━━ Supplied data
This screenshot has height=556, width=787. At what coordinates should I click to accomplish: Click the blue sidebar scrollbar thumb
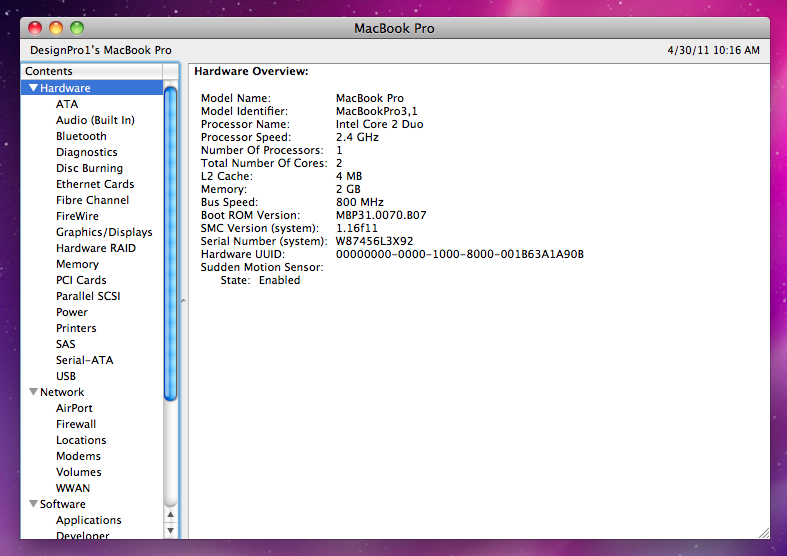pos(171,240)
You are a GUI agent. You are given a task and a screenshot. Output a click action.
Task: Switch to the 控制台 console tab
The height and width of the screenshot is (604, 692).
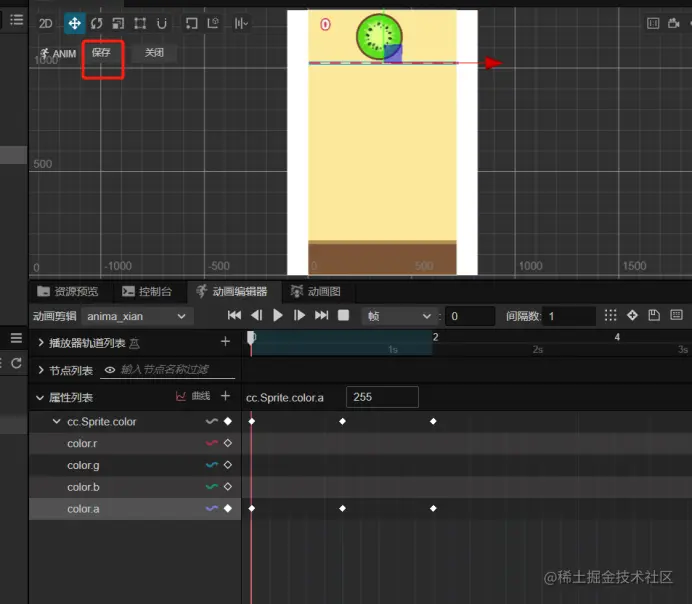point(146,292)
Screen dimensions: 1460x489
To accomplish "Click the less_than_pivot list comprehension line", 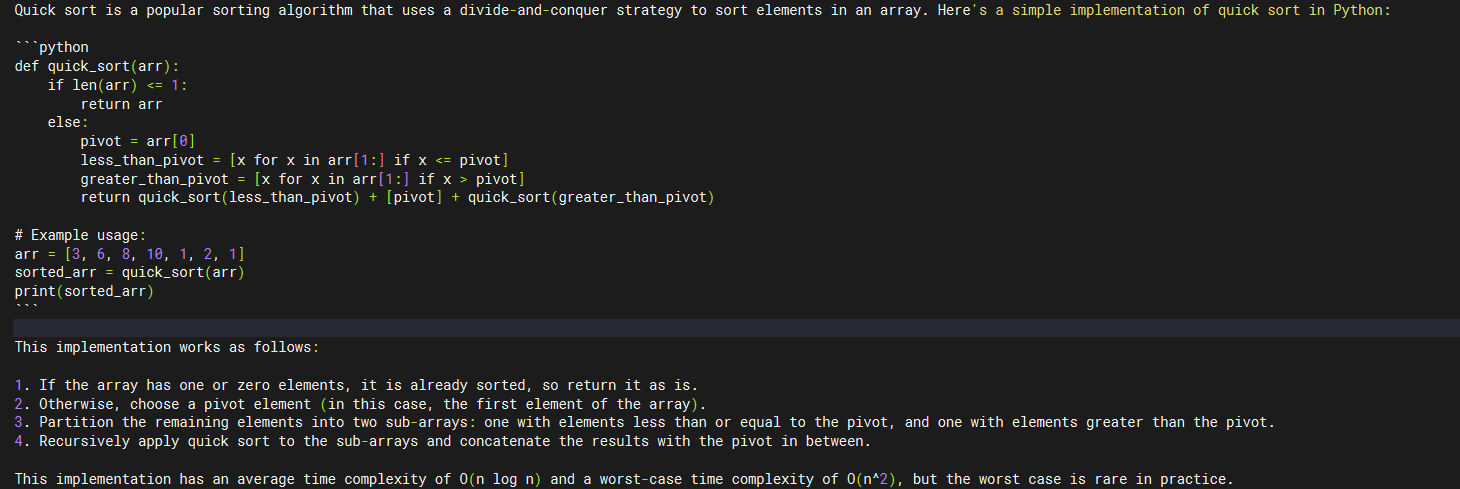I will pyautogui.click(x=295, y=160).
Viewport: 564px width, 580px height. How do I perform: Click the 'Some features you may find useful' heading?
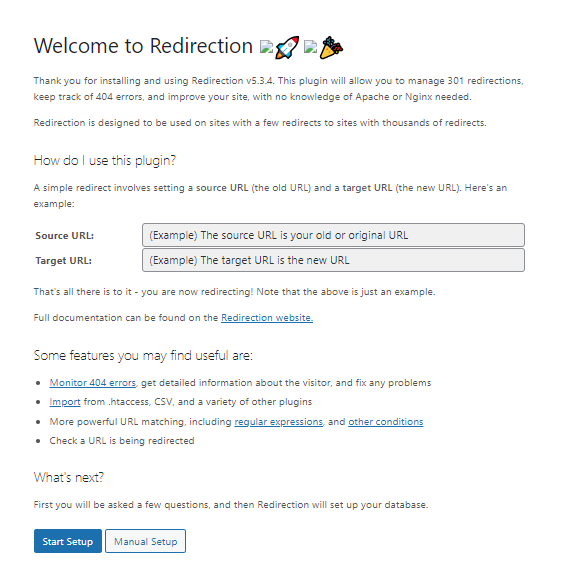click(x=143, y=355)
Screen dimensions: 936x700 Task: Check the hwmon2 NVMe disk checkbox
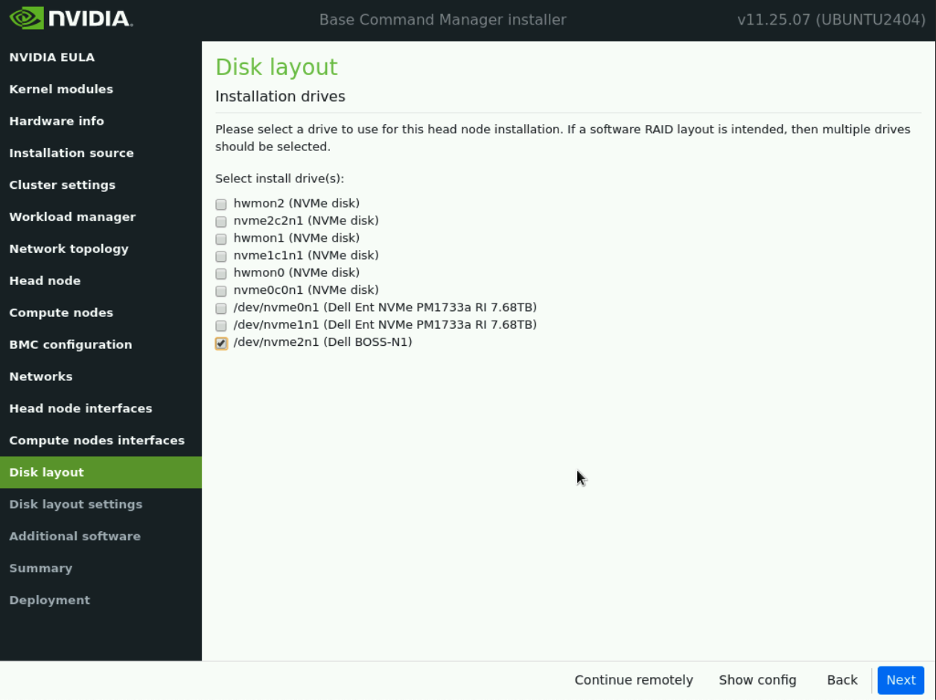pyautogui.click(x=221, y=204)
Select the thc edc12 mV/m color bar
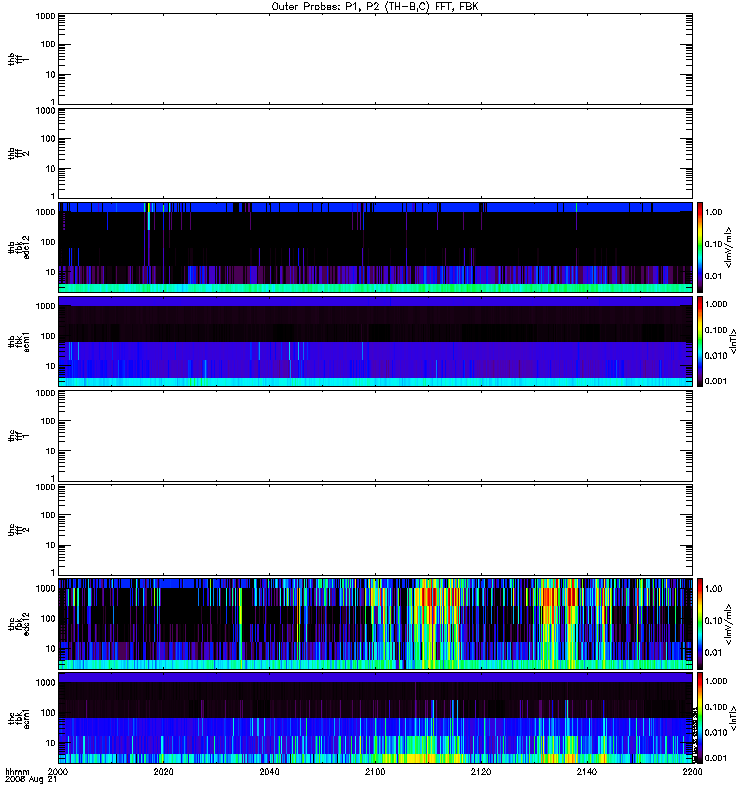The width and height of the screenshot is (750, 800). (701, 624)
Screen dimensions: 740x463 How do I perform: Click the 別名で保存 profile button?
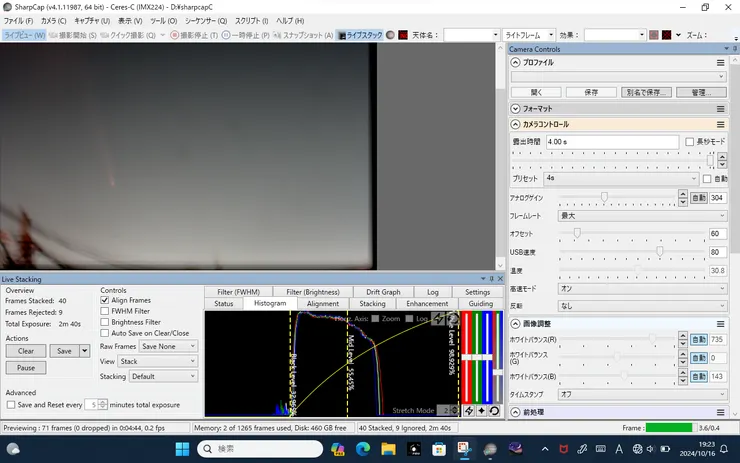(x=644, y=92)
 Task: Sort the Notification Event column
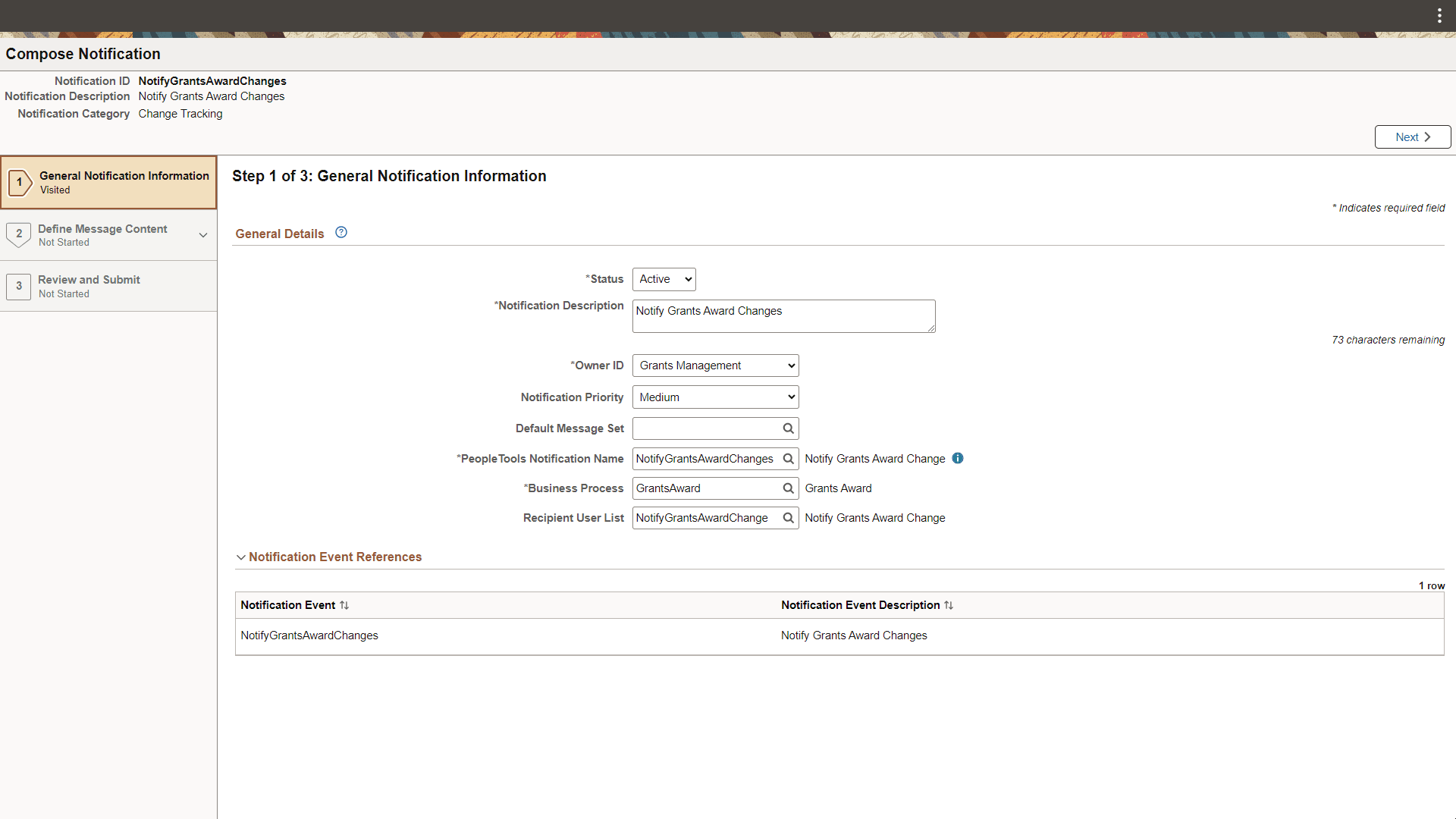pyautogui.click(x=345, y=605)
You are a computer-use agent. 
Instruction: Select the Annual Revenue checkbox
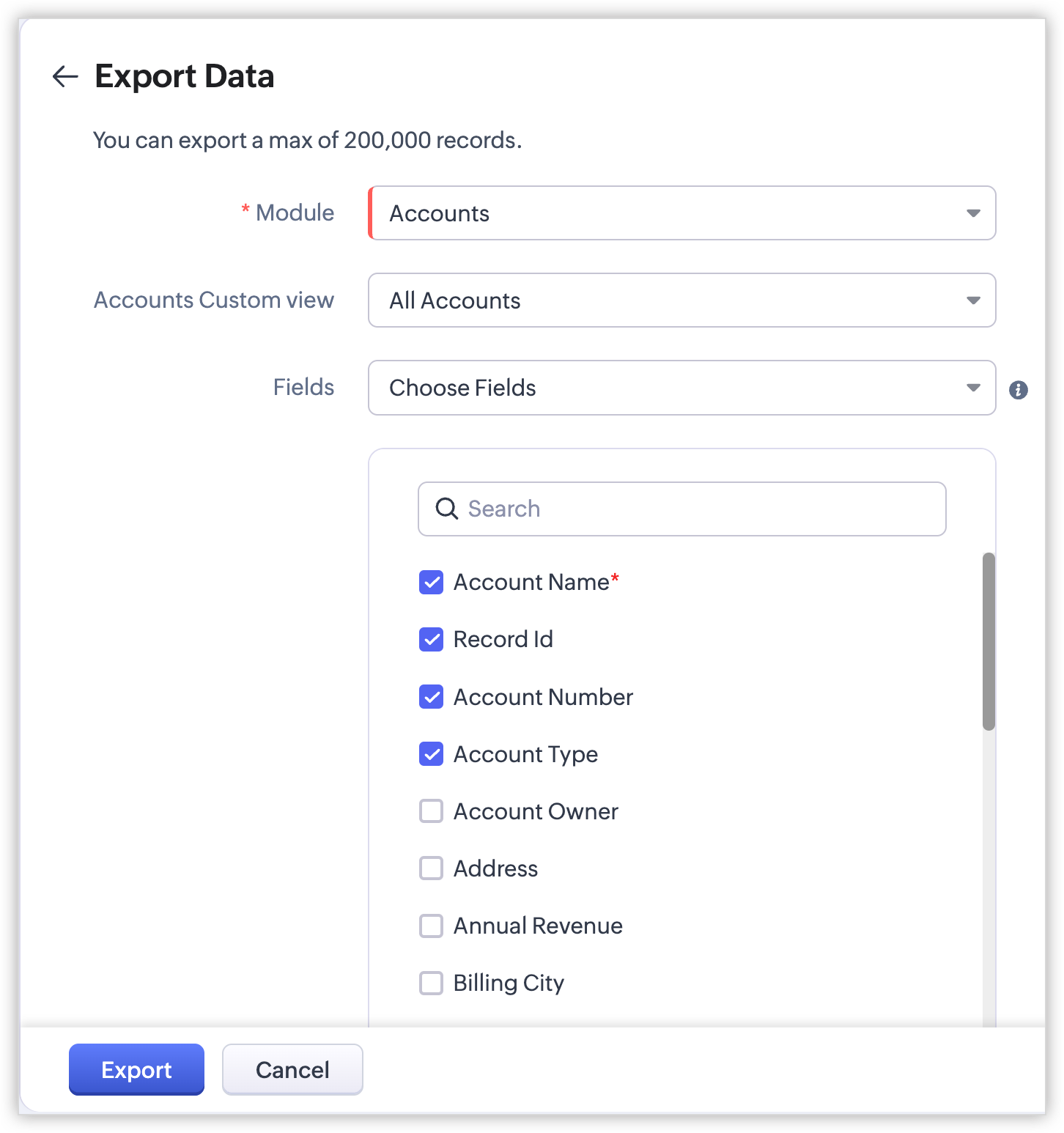tap(431, 926)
━━━━
Problem to work on – Express the data starting at the line containing "Viewport: 564px width, 580px" and ending at the line containing "pyautogui.click(x=221, y=204)" as a two-column CSV with the headers instruction and action, giving one row per text and its answer, each in a single quoted field with line breaks turned into spaces. Leave the pictures out.

Exercise solution –
instruction,action
"Viewport: 564px width, 580px height. How do I perform: Click the 'Some features you may find useful' heading?","click(x=143, y=355)"
"Screen dimensions: 936x700 Task: Check the hwmon2 NVMe disk checkbox","pyautogui.click(x=221, y=204)"